• **Yapacağınız iş**:
Romantizmde ve İntibah'ta doğanın canlı bir varlık olarak işlenişini anlatan yazıyı kaldığı yerden devam ettirin.

Canlı Bir Varlık Olarak Doğa

Doğa, içinde barınan tüm varlıkları koruyup kuşatarak onlara yaşam hakkı sunan, canlı bir varlıktır. Klasik dönemde gizemli, vahşi ve canlı manzaralarıyla esere giremeyip bir dekor olmaktan öteye gidemese de romantizm ile hak ettiği kıymeti görmeye başlar. Ayrıntılı tasvirler yapılarak hareket hâlinde anlatılır ve böylece donuk bir resmi andırmaktan çok görsel bir şölene dönüşür. Zaten romantizm için canlılık, temel ilkelerden birisidir; “Bir sanat yapıtındaki yaşam, doğada hayran kaldığımız şeye, yani bir çeşit güce, enerjiye, yaşama fışkıran canlılığa benzemektedir.”(Berlin, 2004: 122). Romantik sanatçı da doğanın hayranlık uyandıran etkisini eserinde yaratmaya çalışır ve onu canlı bir varlık olarak görüp eserine yansıtarak kendi farkını ortaya koyar. Tanzimat edebiyatında zaman zaman uzayıp giderek ana olaydan kopan bu tasvirler, anlatımın akışını bozsa da romantizmin bir getirisi olarak düşünülmelidir. Namık Kemal de İntibah romanında anlatacağı olaya uzun Çamlıca tasvirleri yaparak zemin hazırlamaya çalışır;

“Yaşlı dünyamızın taze bir sonbaharıdır, bahar günleri. İlkbahar geldiğinde toprağın ilkbaharın gelişiyle yeniden dirilmesi gerçeği ortaya çıkar. O kuru ağaçlar, mahşere ulaşan kemikler gibi yeniden canlanır. Öylesine canlanır ki, bu tazelik ağaçların gövdelerinde rahatça okunabilirdi, küçücük bir ot parçasının gelmesinde, evrenin her parçacığında yeni bir ruh ortaya çıkıyor sanılırdı.

Kırların her tarafında belirmiş ruhsal bir zevk, canlanmış cismani bir sefa denilse, kesinlikle abartılmış olamaz.” (Namık Kemal, 2006: 13)

Yapılan bu bahar tasviri, mesnevilerin başındaki doğa tasvirlerini anımsattığı için sık sık Namık Kemal’in gelenekten kopamadığı ve eskinin bağlarından kurtulamadığı söylenir. Fakat yazar, doğaya bir “ruh” vererek onu canlandırmak niyetinde olduğunu sezdirir. Bu yıpranmış, yaşlanmış dünyaya baharın gelmesini, mahşer yerinde insanların dirilmesine benzeterek doğadaki enerjiyi hissetmeye çalışır. Kurumuş dallar, öylesine yeşillenerek tazelenir ki bu yenilenme, tüm doğaya yayılarak Ali Bey’in ruhuna dokunur. Doğa, nesne olmaktan çıkarak özne konumuna geçer ve

(6)

• **Veri kesiti**:
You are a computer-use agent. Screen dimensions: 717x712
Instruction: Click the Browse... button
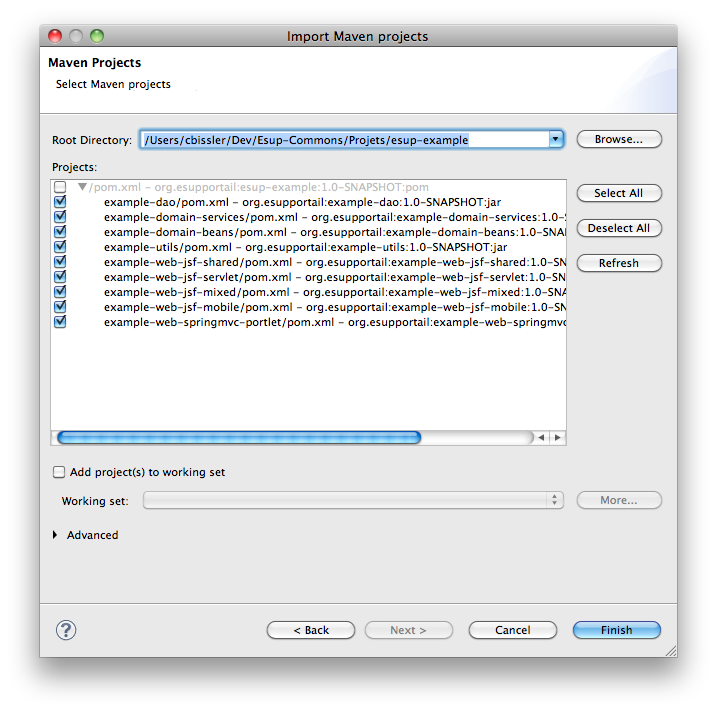pos(618,139)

• **Yanıt**:
romanda etken bir rol oynayacağını hissettirir. Çünkü romantik doğa, “kendini sürekli olarak değiştirir ve onun içinde tek bir durağanlık anı yoktur”(Yıldız, 2010: 53). Hareketli ve dinamik yönüyle yenilenmek için ihtiyaç duyduğu kaynağı da yine kendisinde bulur. Namık Kemal, “evren”, “ruh”, “parçacık” gibi sözcüklerle yeni bir betimleme kurmaya çalışsa da yer yer “kesinlikle abartılmış olmaz” tarzındaki yaklaşımlarını ortaya koymaktan geri durmadığı için bu uyumu bozar. Bazen de Batılı sanatçılar gibi doğadaki detaylara değinmeye uğraşır ancak sözleri havada kalır;

“İlkbaharın en güzel tarafı çimenlerdir. Hani çok oldukları için gözlerimizin alıştığı ve bu yüzden küçümsediğimiz çimenler…

Yeşil, dünyamızda en sevilen renktir. Yeşilden daha güzel, başka bir renk olabilir mi? Ve bahar günlerinde yeryüzünün tamamı yeşile bürünür.

(Kendilerini insan sanan, gerçekte ottan sadece istediklerinde istedikleri yere gidebilen, kısacası yalnızca yer değiştirme farkı bulunan beyler de, karşılaştıkları hanımlara yeşillenmek için uğraşırlar.)” (Namık Kemal, 2006: 13)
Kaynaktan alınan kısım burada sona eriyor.